Task directions:
Go through the entries below and copy every line that holds the word "agent".

Provided information:
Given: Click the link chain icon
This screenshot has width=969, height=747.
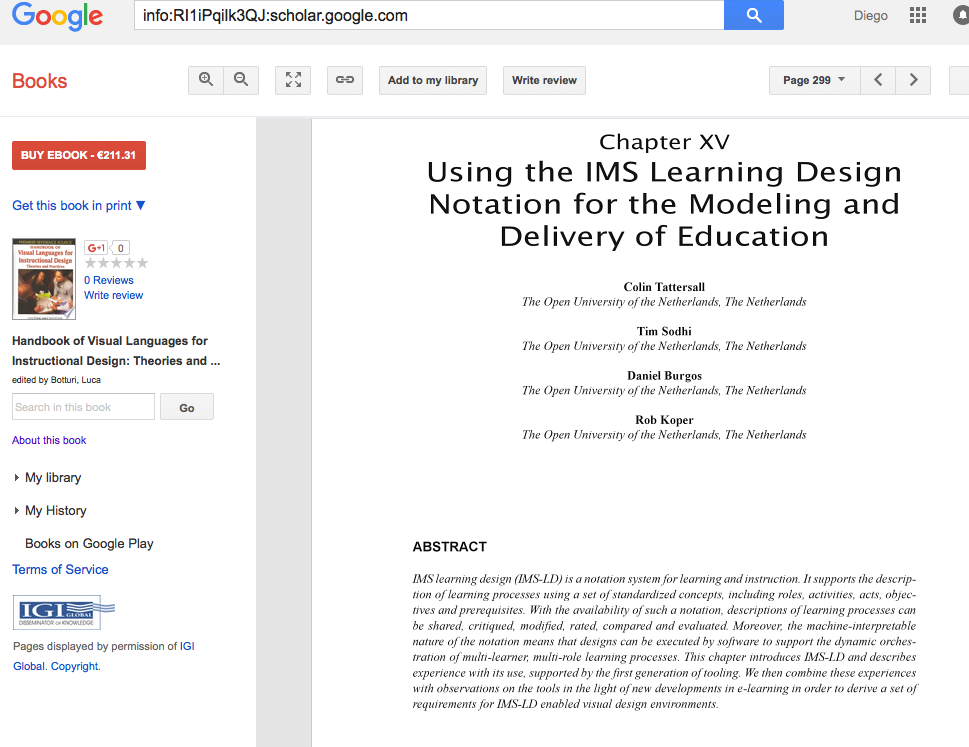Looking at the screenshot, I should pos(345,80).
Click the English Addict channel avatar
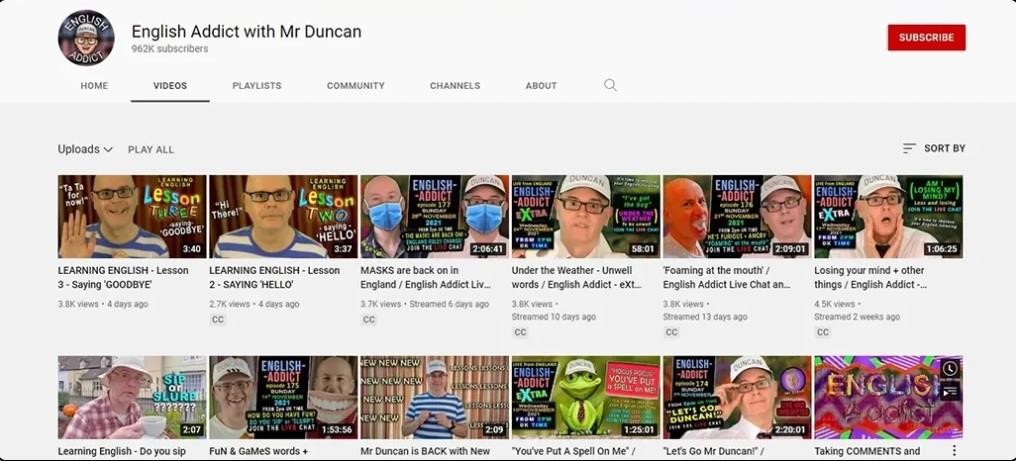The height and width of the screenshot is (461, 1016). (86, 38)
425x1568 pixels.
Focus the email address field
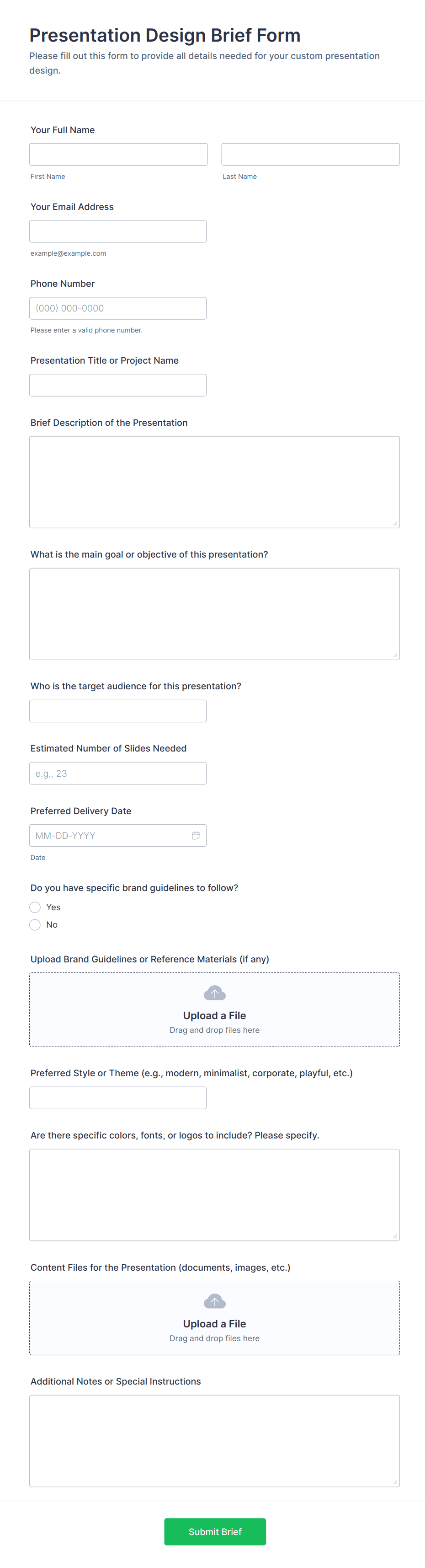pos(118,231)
* * *
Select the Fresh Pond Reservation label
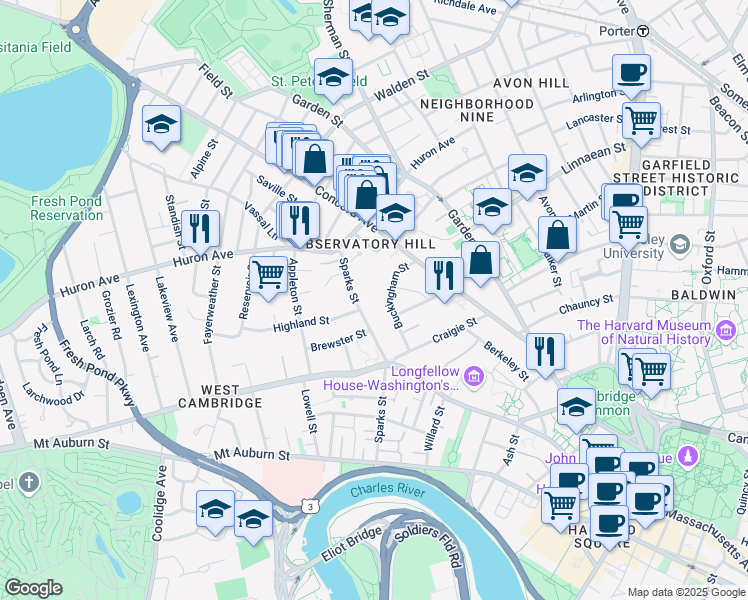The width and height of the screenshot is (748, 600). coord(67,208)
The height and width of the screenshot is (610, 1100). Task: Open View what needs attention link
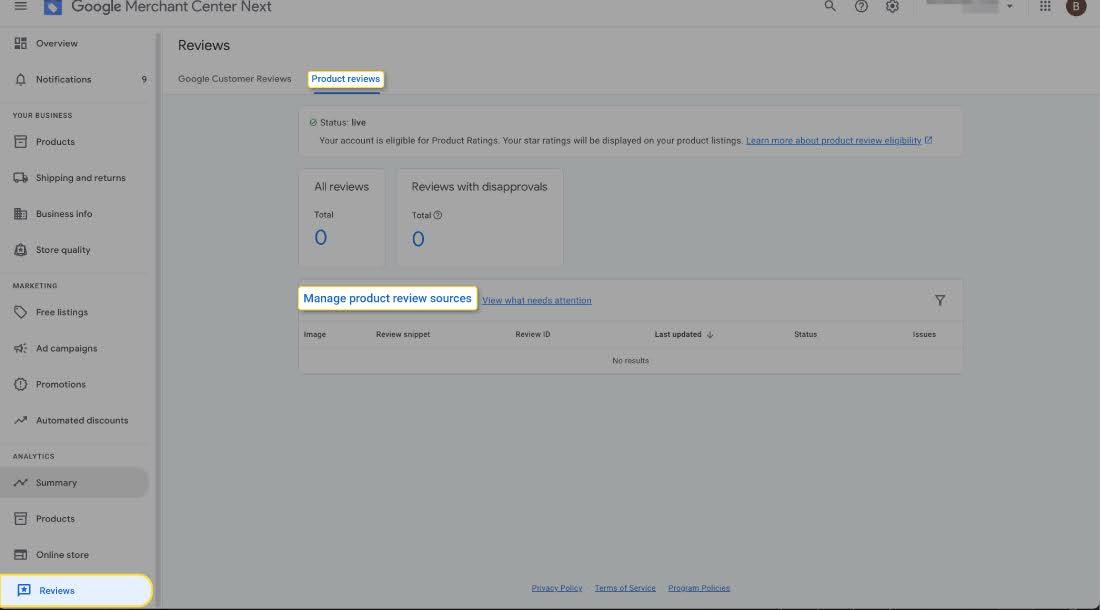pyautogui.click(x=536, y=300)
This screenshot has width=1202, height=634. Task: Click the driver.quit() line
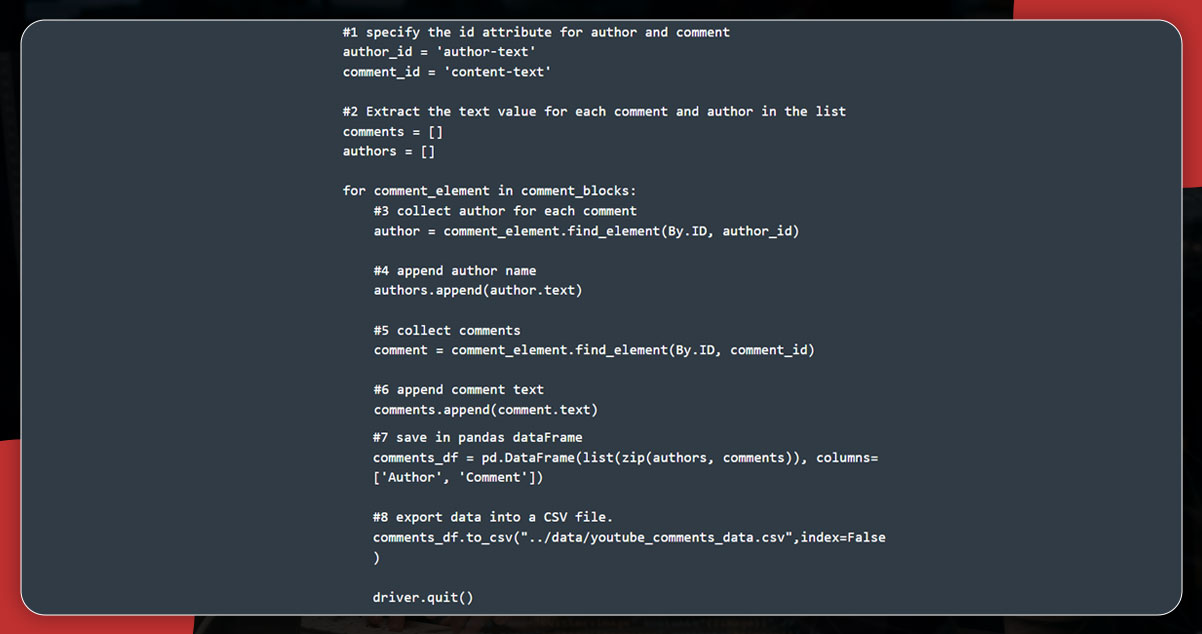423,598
* * *
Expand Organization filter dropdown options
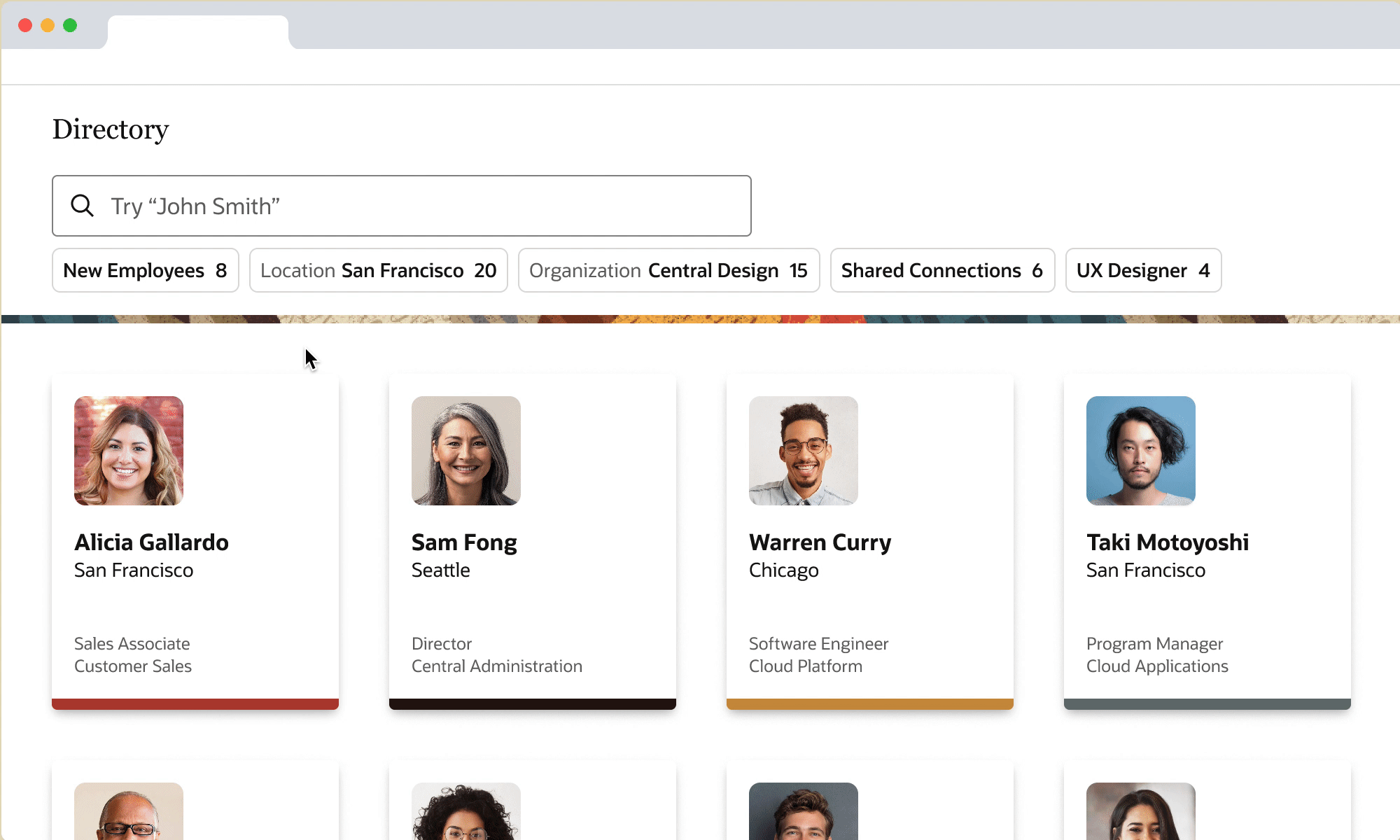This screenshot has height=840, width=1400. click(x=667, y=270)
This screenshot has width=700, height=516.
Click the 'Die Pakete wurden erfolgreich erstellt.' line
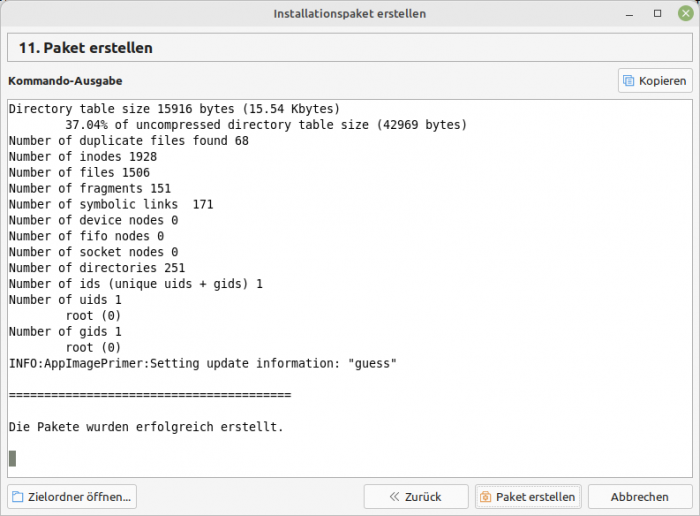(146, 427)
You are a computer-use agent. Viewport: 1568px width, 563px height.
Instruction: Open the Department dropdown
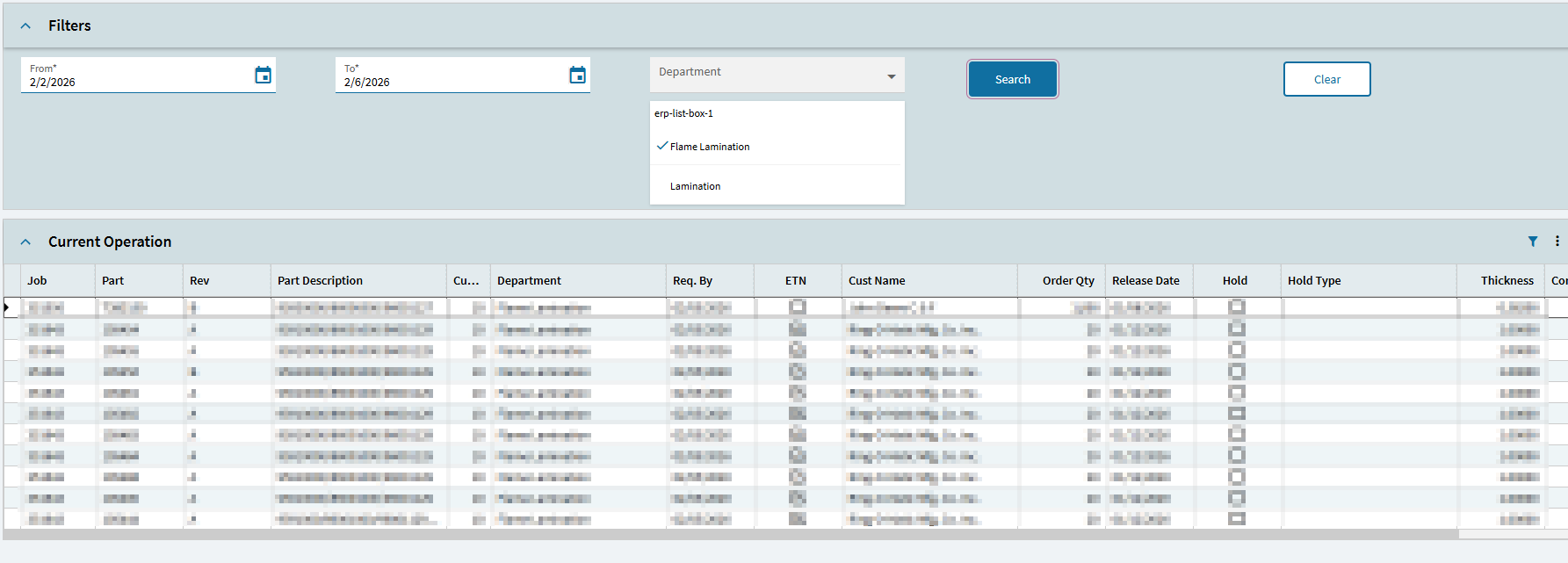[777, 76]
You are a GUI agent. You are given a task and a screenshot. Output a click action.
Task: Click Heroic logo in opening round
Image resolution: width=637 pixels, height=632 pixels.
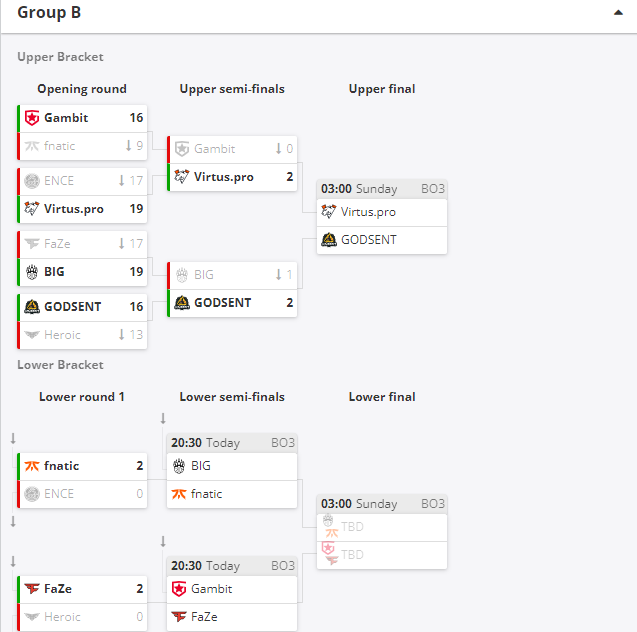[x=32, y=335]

Worked solution:
You are a computer-use agent. Viewport: 1568px width, 563px height.
You are a GUI agent. You are given a task and a screenshot. Output a click action.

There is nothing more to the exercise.